Meet the Park Slope Artist Who’s Drawing All the Restaurants in New York
From fine dining establishments to greasy spoons, John Donohue wants to draw them all!

Park Slope artist John Donohue has set himself an impossible goal — to draw every restaurant in New York City! Launched in 2017, his project, All the Restaurants, was inspired by the late Jason Polan’s Every Person in New York and James Gulliver Hancock’s All the Buildings in New York. Donohue says he “just wanted to find a subject to draw that would be inexhaustible so I could keep drawing forever.”
In 2015, Donohue left his position as an editor at The New Yorker, a job he’d held for 22 years. “I didn’t know what I was going to do when I left The New Yorker and I was kind of panicked. That’s when I discovered that drawing really calmed me down,” he recalled on a recent afternoon at his office in Gowanus. “Through this practice of drawing, which I still do every day, I managed to realize that I have this skill set that I can apply to this whole other field.”
While at The New Yorker, Donohue had five cartoons published in the magazine and he edited a best-selling cooking anthology, Man with a Pan, released in 2011. He merged his passion for drawing and food with his experience in publishing for his next chapter.

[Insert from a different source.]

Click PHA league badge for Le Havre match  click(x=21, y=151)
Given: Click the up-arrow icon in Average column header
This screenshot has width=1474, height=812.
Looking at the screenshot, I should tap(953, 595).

Originally from northern Westchester, Donohue majored in English and minored in Economics at Union College in Schenectady. After a stint at a weekly newspaper in Block Island to collect writing clips, he moved to New York City in 1992 hoping to become a journalist. He found an entry-level job at a business reference library and a place in the Village. “I had a room on Waverly Place, a fantastic location, but at that time, it was too much money for me,” he says. “I quickly realized I had no disposable income.”
After hearing that Park Slope was more affordable, he took the F train out to explore the neighborhood. He responded to an ad for a roommate he saw on 7th Avenue and soon made the move to Brooklyn. “I was much happier here than I was in Manhattan. When you come out of the subway it’s like a relief. You can exhale. The buildings are shorter. There’s more sky. There are fewer people.”
He started working at The New Yorker in 1993 and met his wife, Sarah, a filmmaker, in 1998. He started drawing in 2001, shortly after getting married and before having two daughters. He took drawing lessons at The Arts Students League. “I was experimenting with different mediums trying to figure out what I wanted to do,” he says. During his commutes to work he practiced drawing people sleeping on the subway — before riders were preoccupied with cellphones.
He developed the idea for Man with a Pan, a collection of recipes and essays about fathers cooking meals for their families, after having kids. “A lot of my friends who were new dads were also writers, so I started with them,” he explains of the book. Thanks to his job at The New Yorker, he also had access to prominent authors and figures in the food industry, including Stephen King, Mark Bittman, Mark Kurlansky, Jim Harrison, and more. Donohue also featured men working in other fields, such as a guidance counselor, a firefighter, and a bond trader. Along with the introduction, Donohue contributed spot drawings in the book.